- EXTRAIT FOURNI -
────────────────────────────────────────

Elle avait raccroché. Je suis allée sur mon balcon, j'ai fixé le lointain et je me suis demandé: C'est quoi le plus compliqué : me niquer la deuxième et dernière oreille en me retapant le cri du lapin ou bien devenir sculpteur ?
Nous sommes dans 3 700 jours, un soir de vernissage. Je sirote un jus de grenade (j'ai arrêté l'alcool en 2014 suite au "drame du chaton endormi sur le fauteuil que j'avais pas vu avant de m'assoir"), un journaliste s'approche de moi.
- ioudgine votre oeuvre est formidable. Comment êtes-vous devenue sculpteur-milliardaire ?
- PARDON ? VOUS POUVEZ PARLER DANS MON AUTRE OREILLE ? J'AI UN PROBLÈME AVEC CELLE-CI DEPUIS 10 ANS.
- JE DISAIS: IOUDGINE VOTRE OEUVRE EST FORMIDABLE ! COMMENT ÊTES-VOUS DEVENUE SCULPTEUR-MILLIARDAIRE ?
- Oh c'est une anecdote très rigolotte, c'est à cause de Nadine du centre de impôts qui avait la tête dans le cul au moment de rentrer mon code APE dans l'ordinateur.
- C'est pour cela que vous sculptez des têtes dans des culs ?
- Absolument.
- C'est génial.
- Oui. En revanche j'ai toujours pas de sécu.
- Vous vous en cognez, vous êtes milliardaire !

────────────────────────────────────────

- LIGNES DE DONNÉES -
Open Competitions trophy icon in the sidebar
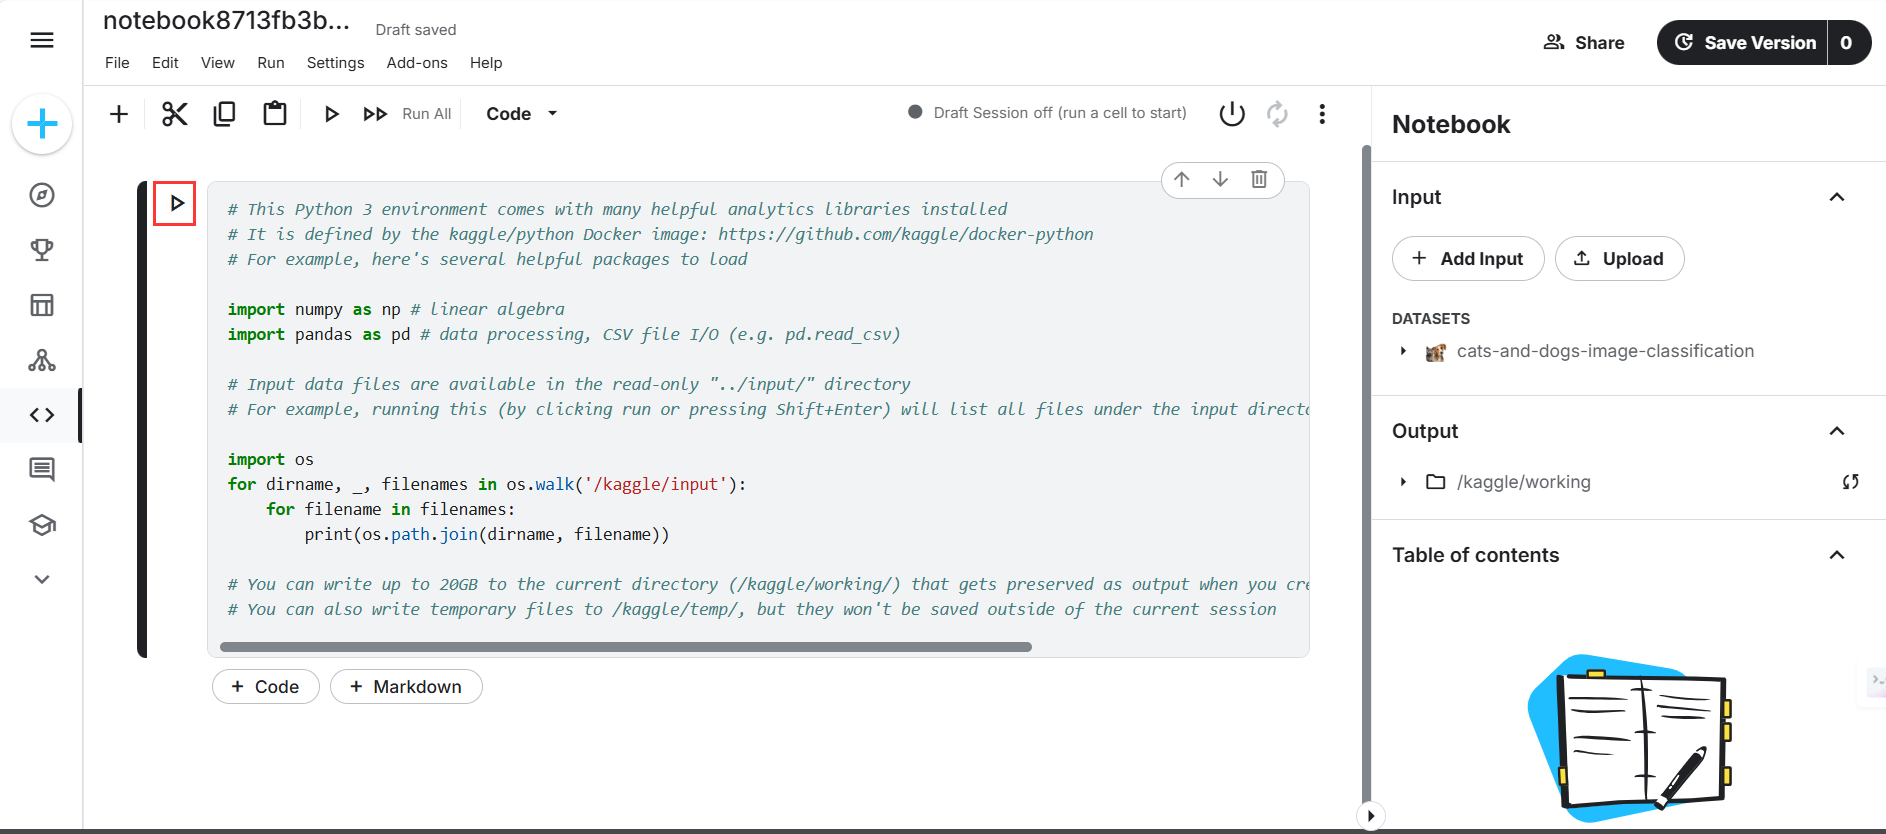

────────────────────────────────────────

- CONSIGNE 1 -
D'après l'extrait, quelle boisson est sirotée le soir du vernissage ?
- CONSIGNE 2 -
Recopiez à l'identique le passage de l'extrait qui va de « - ioudgine votre » jusqu'à « FORMIDABLE ! COMMENT ÊTES-VOUS DEVENUE SCULPTEUR-MILLIARDAIRE ? ».
Seul l'extrait doit servir de source.

- RÉPONSE 1 -
Un jus de grenade.

- RÉPONSE 2 -
- ioudgine votre oeuvre est formidable. Comment êtes-vous devenue sculpteur-milliardaire ?
- PARDON ? VOUS POUVEZ PARLER DANS MON AUTRE OREILLE ? J'AI UN PROBLÈME AVEC CELLE-CI DEPUIS 10 ANS.
- JE DISAIS: IOUDGINE VOTRE OEUVRE EST FORMIDABLE ! COMMENT ÊTES-VOUS DEVENUE SCULPTEUR-MILLIARDAIRE ?